The groups include Oxfam, Doctors Without Borders, CARE International and others that collectively handle 60 percent of humanitarian assistance in Darfur, where the largest relief effort in the world has reversed a dangerous rise in the level of malnutrition and disease among people stranded in refugee camps. Some groups were given 24 hours to leave; others were told that the safety of their staffs could no longer be guaranteed.
"It's alarming," said a U.N. official in Khartoum, Sudan's capital, who was not authorized to speak publicly because of security concerns. "The humanitarian impact of this is massive."
This will only increase the pressure on the international community to put additional sanctions on the Sudan. Hopefully soon al-Bashir will find justice.
However, there is a data point coming out of this arrest warrant that is quite interesting.
Sudanese President Omar al Bashir is the 12th and highest profile suspect sought by the International Criminal Court for alleged war crimes — all of them Africans.

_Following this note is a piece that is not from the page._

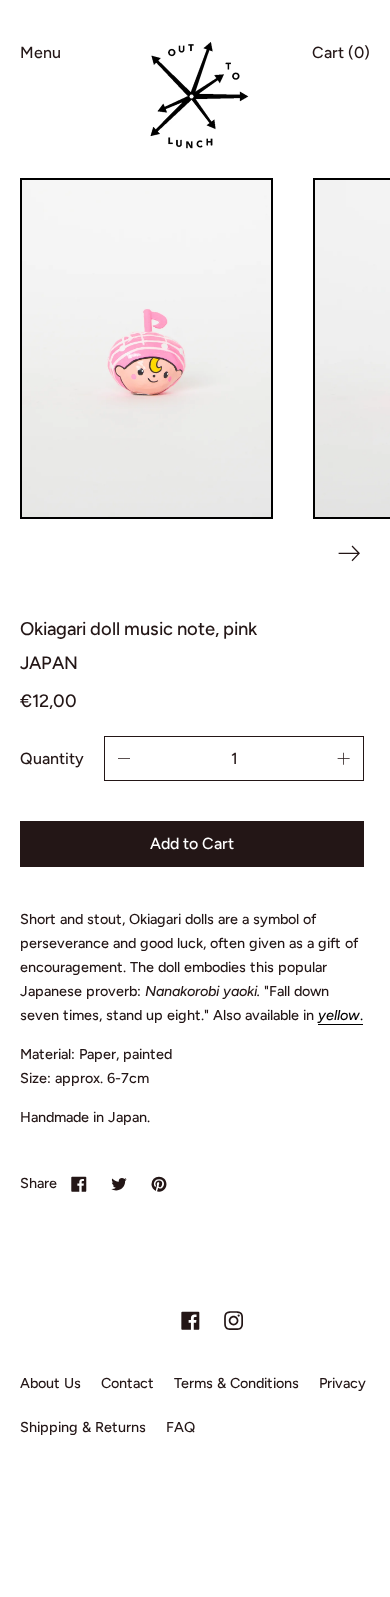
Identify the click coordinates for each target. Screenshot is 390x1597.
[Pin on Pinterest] (159, 1183)
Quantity (52, 758)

The seven-year-old court previously opened cases against a Sudanese official and a militia leader for crimes in the Darfur region, and against rebel leaders accused in long-running conflicts in Congo, Uganda and the Central African Republic.
The world's only standing war crimes court, based at The Hague, has been criticized for pursuing only African suspects to this point. Rwandan President Paul Kagame — whose central African nation isn't a party to the court — has described it as a new form of Western imperialism.
Not to hold harmless the actions of any of the Africans that the ICC is seeking to arrest - the continent often succumbs to dictatorships who commit all manner of crimes against their own people. But in the domestic arena, this is called "structural racism." Suspects are sought in the same communities, and the arresting officers have the same biases. The result is not overtly racist, but self-fulfilling. It's not like there aren't horrific crimes in Europe, or Asia, or around the world. The ICC arrest warrant is good news for those who seek justice in Darfur, but they ought to take a critical look at themselves.